Text block
---*---

Looking to the future, I already have plans to do an ARM vs Intel showdown at some point, pitting the Graviton2 based c6gn against the c5n (and the new m5zn). I will probably get to that one as soon as this networking issue with the c6gn is resolved. Investigating io_uring as an alternative to epoll is also on my radar. Do you have a suggestion for what else I should tackle? Drop me a line.

What a time to be alive

As I mentioned before, 15 years ago I couldn't even imagine taking on a project like this "just for fun". What's more, even if I happened to have access to the necessary hardware, it would have been much more difficult for others to replicate exactly what I did. Thanks to the power of cloud computing, all of that has changed.

As fantastical as these results may seem, they aren't just some theoretical ideas being tested on exotic, inaccessible hardware. Almost anyone with a little time and money can use this template, and try it out for themselves on the same hardware. If you already have experience with AWS/CloudFormation, you can probably do it in less than an hour, for less than a dollar. The opportunities for exploration and experimentation that the cloud model enables are truly game changing.

---*---

Rows
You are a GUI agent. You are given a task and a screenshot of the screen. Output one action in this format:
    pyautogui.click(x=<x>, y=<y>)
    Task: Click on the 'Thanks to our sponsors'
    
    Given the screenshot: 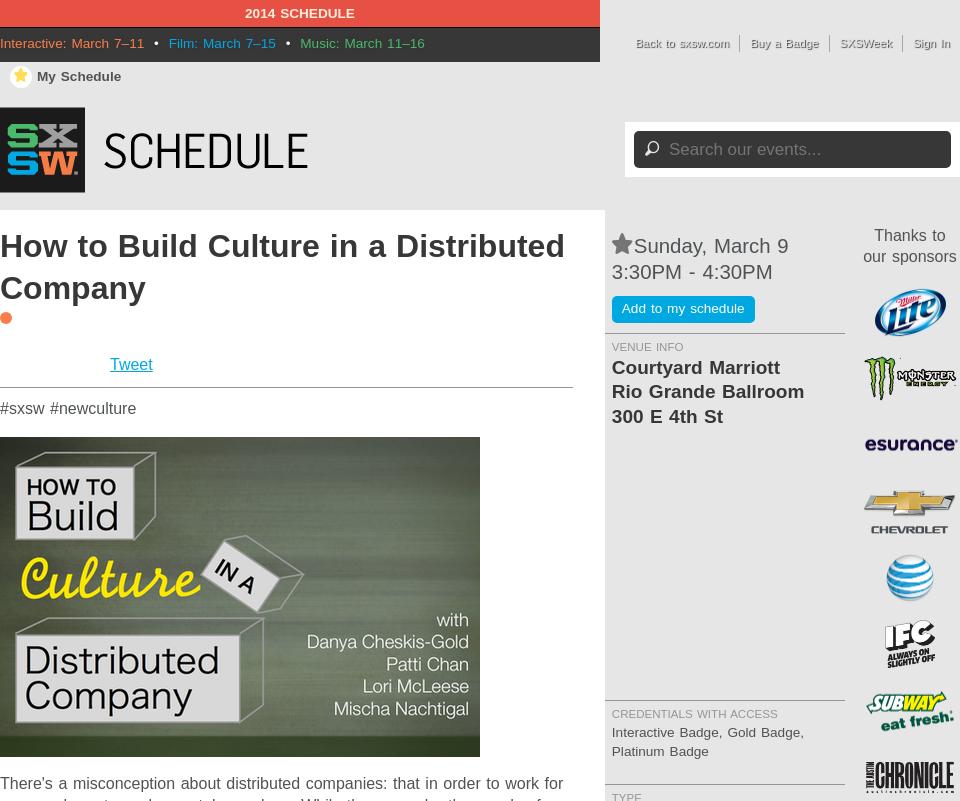 What is the action you would take?
    pyautogui.click(x=909, y=245)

---*---

Written tasks
1 - Please edit the cloud computing passage so that "hardware" becomes "equipment". Begin at the words "What a time" and stop after "that has changed.".
2 - Resume the cloud computing passage with new sentences that follow on from its last sentence.
The records have no connection to the cloud computing passage.

Responses by task
1 -
What a time to be alive

As I mentioned before, 15 years ago I couldn't even imagine taking on a project like this "just for fun". What's more, even if I happened to have access to the necessary equipment, it would have been much more difficult for others to replicate exactly what I did. Thanks to the power of cloud computing, all of that has changed.

2 -
Special Thanks

I want to share my appreciation for the numerous blog posts, papers, presentations and tools that I learned from along the way. A more complete reference section is below, but I want to highlight a few that stand out the most:

  1. Special thanks to the folks at packagecloud.io whose extremely detailed breakdown of the Linux networking stack was immensely helpful. The first time I skimmed it, it was mostly Greek to me. I had to read, and re-read it bit by bit, before it really clicked. Even though it was originally written for the 3.13 kernel it is still very useful today. It also focuses on UDP instead of TCP, but there is a lot of overlap.
  2. I stumbled across Toshiaki Makita's awesome Boost UDP Transaction Performance presentation mid-way through the process. It not only served as a practical and effective demonstration of using flame graphs to search for performance bottlenecks, but it also helped re-energize my drive to hit the 1M mark at a point when the prospects were looking dim.
  3. Brendan Gregg's Flamegraph tool and his book BPF Performance Tools were instrumental. I used FlameGraph and bcc/bpftrace throughout the process. Check out Brendan's newly released Systems Performance: Enterprise and the Cloud, 2nd Edition if you are really interested in this stuff.
  4. Thanks to Fredrik Widlund and Will Glozer for creating libreactor and wrk.
  5. Thanks to the Linux kernel developers whose work is the foundation on which this is all built. If someone had told me a year ago that I would end up spending hours reading through the kernel source code, I honestly wouldn't have believed them.

Last, but certainly not least, extra special thanks to my reviewers: Kenia, Nesta, Andre, Crafton, Kaiton, Dionne, Kwaku, and Monique.

Optimizations That Didn't Work

Here is an incomplete listing of the things I tried that didn't work out.

  • libreactor

    • Running as a standalone binary without docker
    • Using writev instead of send (slower)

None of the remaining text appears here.